**TASK BRIEF**
Transcribe the records from the line containing "atec Debug (760, 926)" onward, up to and including the final line, exactly and without anything else.

**INPUT DATA**
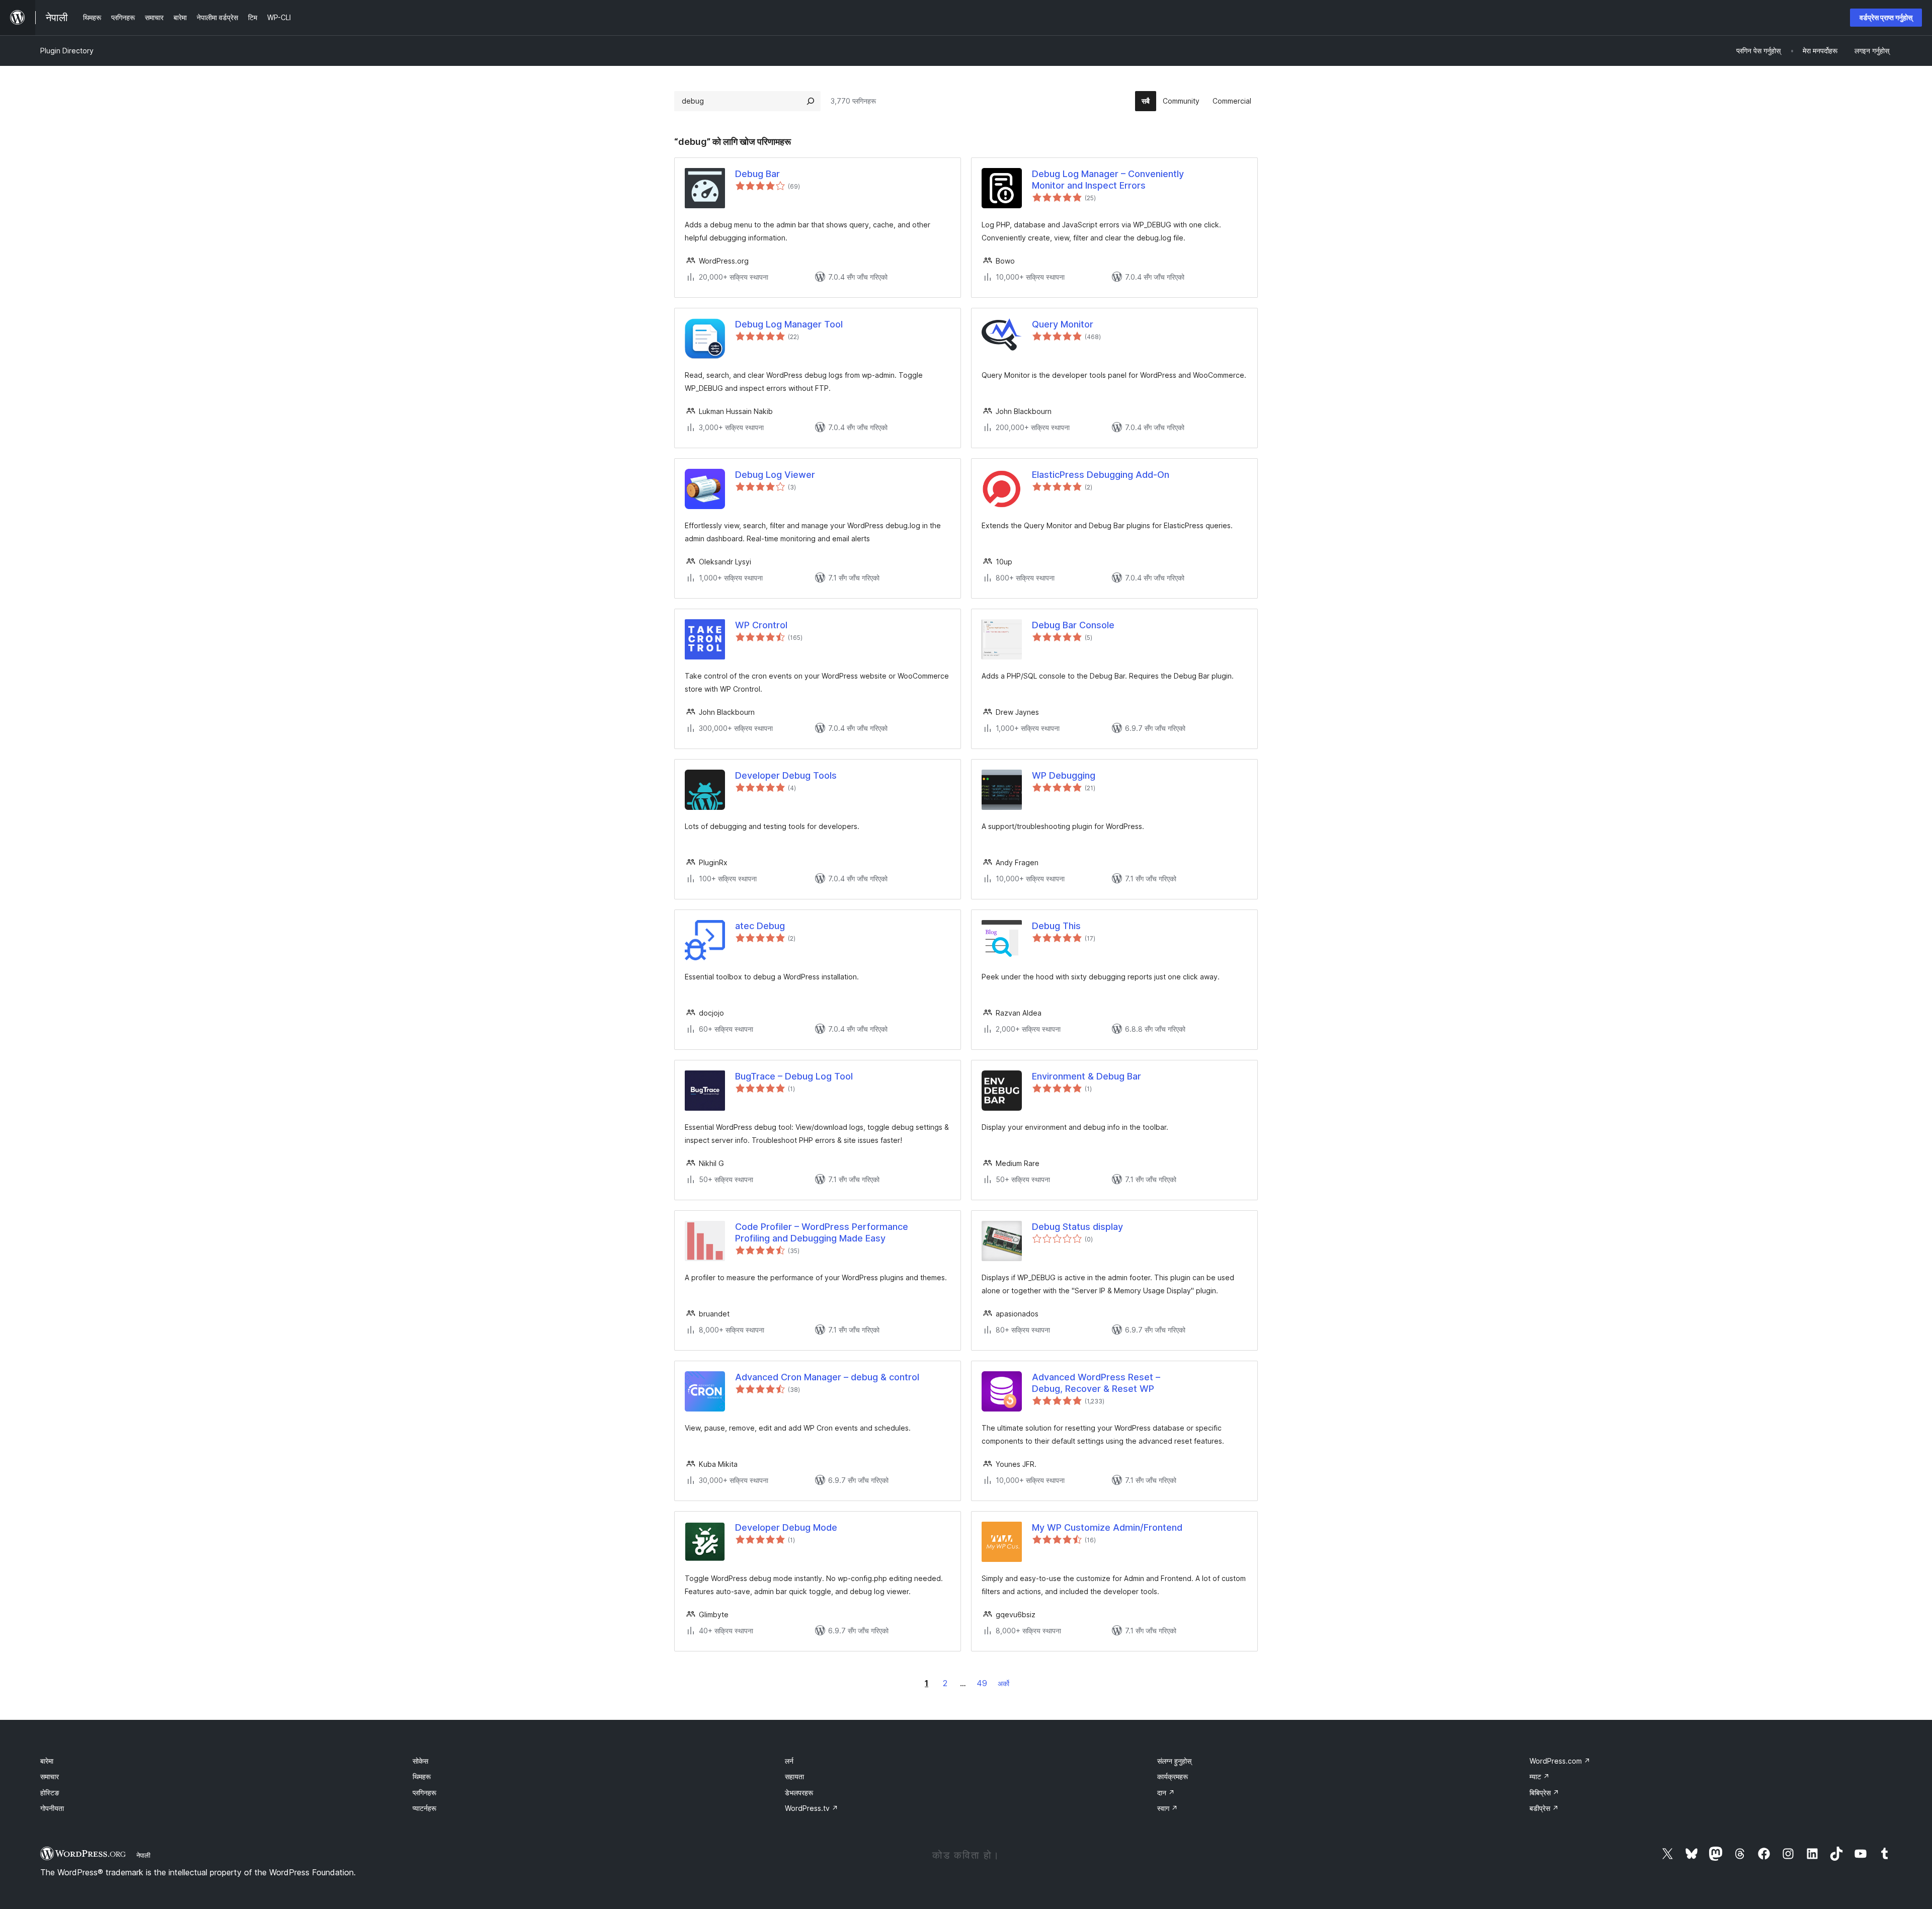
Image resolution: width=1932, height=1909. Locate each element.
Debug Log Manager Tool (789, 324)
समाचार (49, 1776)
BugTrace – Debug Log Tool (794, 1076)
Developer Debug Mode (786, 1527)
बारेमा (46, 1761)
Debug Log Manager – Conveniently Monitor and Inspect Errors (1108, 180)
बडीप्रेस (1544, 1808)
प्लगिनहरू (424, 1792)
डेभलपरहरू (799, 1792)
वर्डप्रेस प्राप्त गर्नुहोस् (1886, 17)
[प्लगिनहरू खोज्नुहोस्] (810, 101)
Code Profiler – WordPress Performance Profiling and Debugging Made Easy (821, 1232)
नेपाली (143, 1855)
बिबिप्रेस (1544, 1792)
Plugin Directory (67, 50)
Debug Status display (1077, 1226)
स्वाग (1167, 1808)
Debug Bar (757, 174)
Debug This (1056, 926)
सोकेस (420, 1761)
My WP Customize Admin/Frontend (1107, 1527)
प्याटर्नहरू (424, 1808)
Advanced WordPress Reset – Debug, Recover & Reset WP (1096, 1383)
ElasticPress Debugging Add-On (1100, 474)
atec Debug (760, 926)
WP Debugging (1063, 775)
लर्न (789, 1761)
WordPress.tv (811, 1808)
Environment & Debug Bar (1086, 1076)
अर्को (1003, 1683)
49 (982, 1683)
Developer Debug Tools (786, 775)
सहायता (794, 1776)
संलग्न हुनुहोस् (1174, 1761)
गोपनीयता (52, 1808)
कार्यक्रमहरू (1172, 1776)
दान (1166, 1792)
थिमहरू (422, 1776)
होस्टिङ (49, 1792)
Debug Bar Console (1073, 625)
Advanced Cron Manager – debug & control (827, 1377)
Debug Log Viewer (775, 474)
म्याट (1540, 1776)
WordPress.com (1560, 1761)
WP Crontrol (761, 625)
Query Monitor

**ANSWER AREA**
atec Debug (760, 926)
WP Debugging (1063, 775)
लर्न (789, 1761)
WordPress.tv (811, 1808)
Environment & Debug Bar (1086, 1076)
अर्को (1003, 1683)
49 (982, 1683)
Developer Debug Tools (786, 775)
सहायता (794, 1776)
संलग्न हुनुहोस् (1174, 1761)
गोपनीयता (52, 1808)
कार्यक्रमहरू (1172, 1776)
दान (1166, 1792)
थिमहरू (422, 1776)
होस्टिङ (49, 1792)
Debug Bar Console (1073, 625)
Advanced Cron Manager – debug & control (827, 1377)
Debug Log Viewer (775, 474)
म्याट (1540, 1776)
WordPress.com (1560, 1761)
WP Crontrol (761, 625)
Query Monitor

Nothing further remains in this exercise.